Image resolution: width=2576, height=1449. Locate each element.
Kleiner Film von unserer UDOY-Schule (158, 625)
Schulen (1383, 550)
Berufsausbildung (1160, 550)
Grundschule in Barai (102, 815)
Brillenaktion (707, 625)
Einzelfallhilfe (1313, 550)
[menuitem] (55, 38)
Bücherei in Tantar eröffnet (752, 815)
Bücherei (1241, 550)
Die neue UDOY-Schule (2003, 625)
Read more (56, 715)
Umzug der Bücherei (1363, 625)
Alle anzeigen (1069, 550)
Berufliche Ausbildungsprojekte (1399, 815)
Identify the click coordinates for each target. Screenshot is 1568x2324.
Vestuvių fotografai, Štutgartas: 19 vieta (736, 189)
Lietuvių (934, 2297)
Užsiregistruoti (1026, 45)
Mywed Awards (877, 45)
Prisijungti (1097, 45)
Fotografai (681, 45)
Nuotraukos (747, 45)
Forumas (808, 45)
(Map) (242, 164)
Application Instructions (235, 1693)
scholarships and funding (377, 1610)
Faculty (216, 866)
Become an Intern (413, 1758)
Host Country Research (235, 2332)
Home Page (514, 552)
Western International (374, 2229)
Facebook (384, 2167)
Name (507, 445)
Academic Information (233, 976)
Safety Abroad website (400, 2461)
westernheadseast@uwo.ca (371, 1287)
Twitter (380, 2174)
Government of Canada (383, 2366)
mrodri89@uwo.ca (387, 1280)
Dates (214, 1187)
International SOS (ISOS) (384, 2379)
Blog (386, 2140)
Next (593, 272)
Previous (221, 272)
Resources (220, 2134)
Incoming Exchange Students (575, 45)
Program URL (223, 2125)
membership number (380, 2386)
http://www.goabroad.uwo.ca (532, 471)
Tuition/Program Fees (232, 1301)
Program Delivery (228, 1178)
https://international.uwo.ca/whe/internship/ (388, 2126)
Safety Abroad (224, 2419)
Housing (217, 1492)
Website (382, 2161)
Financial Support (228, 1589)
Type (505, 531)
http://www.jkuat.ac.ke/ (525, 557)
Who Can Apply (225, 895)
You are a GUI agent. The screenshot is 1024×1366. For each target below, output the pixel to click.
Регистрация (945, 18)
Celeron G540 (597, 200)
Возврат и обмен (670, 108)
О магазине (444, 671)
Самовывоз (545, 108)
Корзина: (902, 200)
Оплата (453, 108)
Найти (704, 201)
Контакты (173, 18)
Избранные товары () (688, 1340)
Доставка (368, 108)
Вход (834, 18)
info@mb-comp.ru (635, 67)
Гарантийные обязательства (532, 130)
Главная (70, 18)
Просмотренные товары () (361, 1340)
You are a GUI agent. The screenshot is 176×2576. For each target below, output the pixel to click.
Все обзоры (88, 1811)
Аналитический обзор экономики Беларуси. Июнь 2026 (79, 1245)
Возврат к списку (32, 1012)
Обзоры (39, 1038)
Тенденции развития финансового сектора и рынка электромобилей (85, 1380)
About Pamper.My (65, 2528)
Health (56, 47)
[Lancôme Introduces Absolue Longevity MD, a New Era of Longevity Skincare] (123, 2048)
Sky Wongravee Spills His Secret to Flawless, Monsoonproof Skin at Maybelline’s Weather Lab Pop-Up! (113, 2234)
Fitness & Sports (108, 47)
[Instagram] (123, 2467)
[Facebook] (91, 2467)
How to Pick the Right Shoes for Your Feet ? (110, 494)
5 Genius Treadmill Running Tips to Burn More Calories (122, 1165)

========

### Work item
Find the lines above holding the word "output" and show them.

### Answer box
You are a GUI agent. The screenshot is 1024×1366. For each target below, output the pixel to click.
You are a GUI agent. The screenshot is 176×2576. For each target below, output the pixel to click.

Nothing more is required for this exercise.